Heavy 2 S7 against Armour 12 binning Eldar Tanks? Really? Depends how many you have. Also - might be worth tailoring a list to take Twin Autarchs to Alpha Strike, and reduce the length of time his Autocannons can fire.


----------



## aireoth (Jan 24, 2011)

Yes, it was sad, first down was my serpents (lower armor) second turn he focused on my tanks. I managed to go first, but one prism completely missed, the other was only so so when it hit, falcon did ok, it actually lasted to the third turn because I hid it behind a wreck, then the bombardment rolled lucky and landed right on it. He had 24 auto canons on the field, plus a tank and a few lascannons, not sure if the list was legit as I don't play IG and have yet to read their codex.

: Falcon, 2 prism, 5 WS, 2 vypers : 

Turn one: Farseers add reroll to prisms, one misses anyway, second hits killing half a squad.
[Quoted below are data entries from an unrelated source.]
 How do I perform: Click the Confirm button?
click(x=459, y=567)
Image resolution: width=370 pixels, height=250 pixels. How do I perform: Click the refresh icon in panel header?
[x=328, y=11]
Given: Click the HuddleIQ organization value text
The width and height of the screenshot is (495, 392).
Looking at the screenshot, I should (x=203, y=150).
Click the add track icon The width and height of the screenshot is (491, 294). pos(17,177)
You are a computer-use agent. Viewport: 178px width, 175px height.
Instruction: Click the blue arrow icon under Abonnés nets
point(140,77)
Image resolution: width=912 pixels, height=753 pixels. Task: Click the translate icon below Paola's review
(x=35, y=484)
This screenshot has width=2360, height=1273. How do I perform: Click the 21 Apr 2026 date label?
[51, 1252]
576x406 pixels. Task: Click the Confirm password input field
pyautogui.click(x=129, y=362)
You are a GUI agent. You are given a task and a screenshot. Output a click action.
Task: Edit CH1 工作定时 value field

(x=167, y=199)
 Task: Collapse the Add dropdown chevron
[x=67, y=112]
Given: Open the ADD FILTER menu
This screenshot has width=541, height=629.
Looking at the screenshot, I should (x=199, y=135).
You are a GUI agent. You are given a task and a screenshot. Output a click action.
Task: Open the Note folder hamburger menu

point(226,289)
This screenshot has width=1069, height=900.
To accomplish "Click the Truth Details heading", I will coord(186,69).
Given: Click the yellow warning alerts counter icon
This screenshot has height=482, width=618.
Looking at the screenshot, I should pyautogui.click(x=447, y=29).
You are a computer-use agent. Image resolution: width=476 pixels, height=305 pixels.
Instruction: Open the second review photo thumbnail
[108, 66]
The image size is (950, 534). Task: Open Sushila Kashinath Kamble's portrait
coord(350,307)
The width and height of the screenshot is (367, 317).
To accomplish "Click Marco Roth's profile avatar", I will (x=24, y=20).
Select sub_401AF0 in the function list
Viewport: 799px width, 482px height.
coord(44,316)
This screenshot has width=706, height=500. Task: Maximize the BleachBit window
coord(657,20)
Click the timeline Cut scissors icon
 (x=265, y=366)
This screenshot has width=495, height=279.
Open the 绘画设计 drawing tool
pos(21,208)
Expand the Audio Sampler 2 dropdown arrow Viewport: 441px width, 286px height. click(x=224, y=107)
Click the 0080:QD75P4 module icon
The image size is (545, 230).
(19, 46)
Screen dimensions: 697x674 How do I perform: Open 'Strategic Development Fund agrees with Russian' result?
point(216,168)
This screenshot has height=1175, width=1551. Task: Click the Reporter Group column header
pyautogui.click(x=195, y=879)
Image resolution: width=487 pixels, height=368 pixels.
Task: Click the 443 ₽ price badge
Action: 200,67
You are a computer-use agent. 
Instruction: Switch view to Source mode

Bright lances glance the Tank. Scatter lasers and star cannons pick off a few infantry, all wave serpents move up.

IG Turn One: 48 shots divided on the WS, all of them go down, most of the squads survive (only 5 man teams though, and still out of range), tank destroys one prism's main gun, lascannons rock the falcon but don't do anything to serious (small weapon destroyed), bombard goes off map.

Turn Two: Same as one, kill a few more infantry, hide the falcon, vypers hop up in the wrecks, shooting infantry, my troops move out.

IG turn Two: Auto's open up on vypers and my squads, most die. tank starts hitting troops, lascanons tank out both prisms. Turn 3 Bombardment gets the falcon. At this time I surrendered, as I didn't have much left to fight with.


----------



## msteward (Jan 5, 2011)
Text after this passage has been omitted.